I reviewed two TIME profiles for Trump, the announcement of his PotY title, by Nancy Gibbs, and the profile itself, by Michael Scherer; the Hitler profile did not reference an individual author but was published in early 1939. As I described above, I was stricken by the linguistic similarities amongst the three pieces. For example, both sets of profiles noted each man's failure to win a majority of voters, yet wrote as if their ultimate victories nonetheless validated the strength of their movement. The profile of Hitler stated:

While still short of a majority, the vote was nevertheless impressive proof of the power of the man and his movement.

Similarly, TIME proclaimed in 2016 that Trump was "empowering a hidden electorate by mainstreaming its furies," while also noting Trump's popular vote loss in both in its announcement of Trump as PotY and in its runner-up profile of Clinton.
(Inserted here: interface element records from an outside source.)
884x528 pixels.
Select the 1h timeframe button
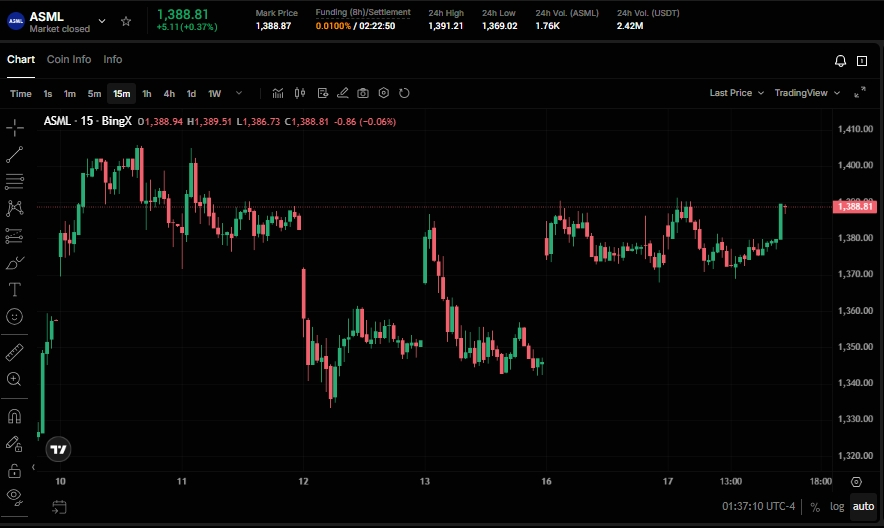147,94
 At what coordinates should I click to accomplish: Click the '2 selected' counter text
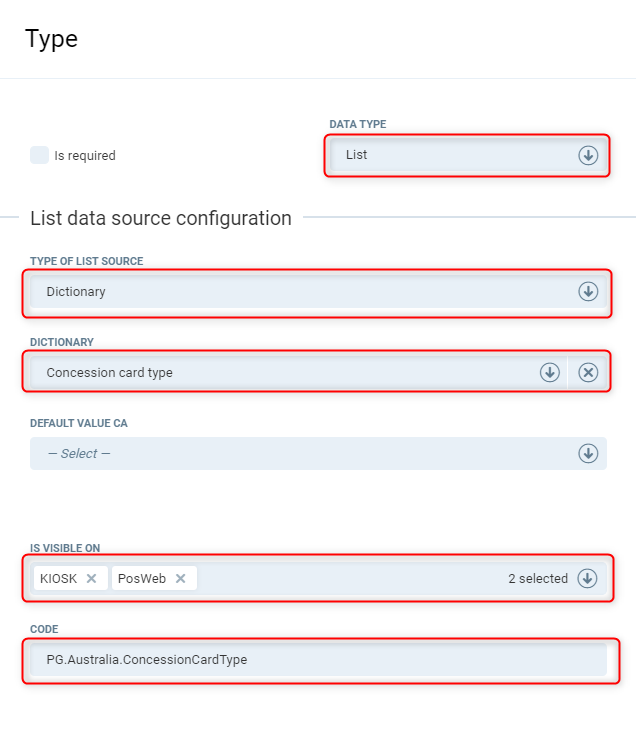coord(538,578)
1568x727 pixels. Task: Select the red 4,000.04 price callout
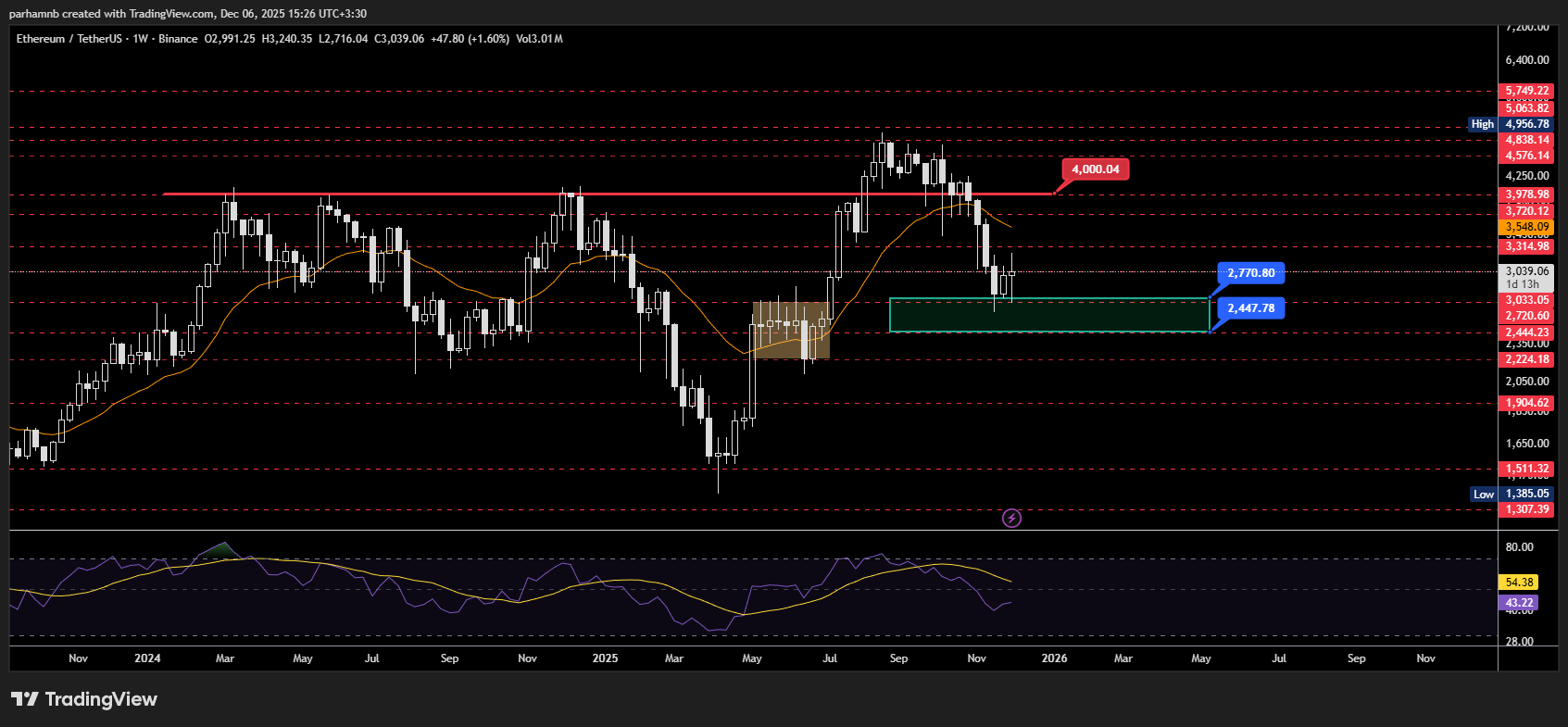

These men may not have cracked 50 percent support, TIME seems to imply, but their movements are substantive and powerful anyway.

Perhaps even more tellingly, both profiles called the man in question a "demagogue" and cited that demagoguery as central to his ascent to power. From the Hitler piece:

The situation which gave rise to this demagogic, ignorant, desperate movement was inherent in the German Republic's birth and in the craving of large sections of the politically immature German people for strong, masterful leadership.

TIME's "demagogic, ignorant, desperate movement" has similarities to Gibbs' 2016 description of Trump's America:

For reminding America that demagoguery feeds on despair and that truth is only as powerful as the trust in those who speak it ... and for framing tomorrow’s political culture by demolishing yesterday’s, Donald Trump is TIME’s 2016 Person of the Year.

Gibbs even echoed the theme of ignorance from the Hitler piece by implying, above, that the Trump "movement" does not value or give power to the truth. Scherer's piece, too, proclaimed, "This is the method of a demagogue," beneath a black-and-white picture of Trump advisor Steve Bannon.

As for the apparent German craving "for strong, masterful leadership?" Echoed by Scherer's argument about what Clinton missed:

What she and her team never fully understood was the depth of the populism Trump was peddling, the idea that the elites were arrayed against regular people, and that he, the great man, the strong man, the offensive man, the disruptive man, the entertaining man, could remake the physics of an election.

TIME portrayed both men as being carried to electoral victory by seductive cults of personality. Hitler, TIME staff wrote, cultivated an image as a "mystic, abstemious, charismatic Führer."

Moreover, TIME described both personality cults as resonating with similar audiences: working-class people who felt left behind by the times. The Hitler profile argues that the Fuhrer "lifted the nation from post-War defeatism," citing high unemployment rates that were turned around by Hitler's aggressive policies. The profile describes German "shame" after the First World War turning to "pride" under Hitler's leadership.

Trump, of course, has no policies to cite, since he has not taken office yet, but TIME connected his victory to "households headed by people without college degrees" whose median incomes fell. For these working-class Trump supporters, Gibbs wrote "Trump’s victory represents a long-overdue rebuke to an entrenched and arrogant governing class."

However, I want to caution that TIME's use of similar language hardly dooms Trump to emulate Hitler. Indeed, a President Trump could exceed expectations and avoid divisiveness while in office, and could even be, to the surprise of many liberals, a good president. True, TIME Magazine describes Trump's rise and Hitler's in similar terms, but it's certainly possible — and Americans will have to hope — that the similarities end there.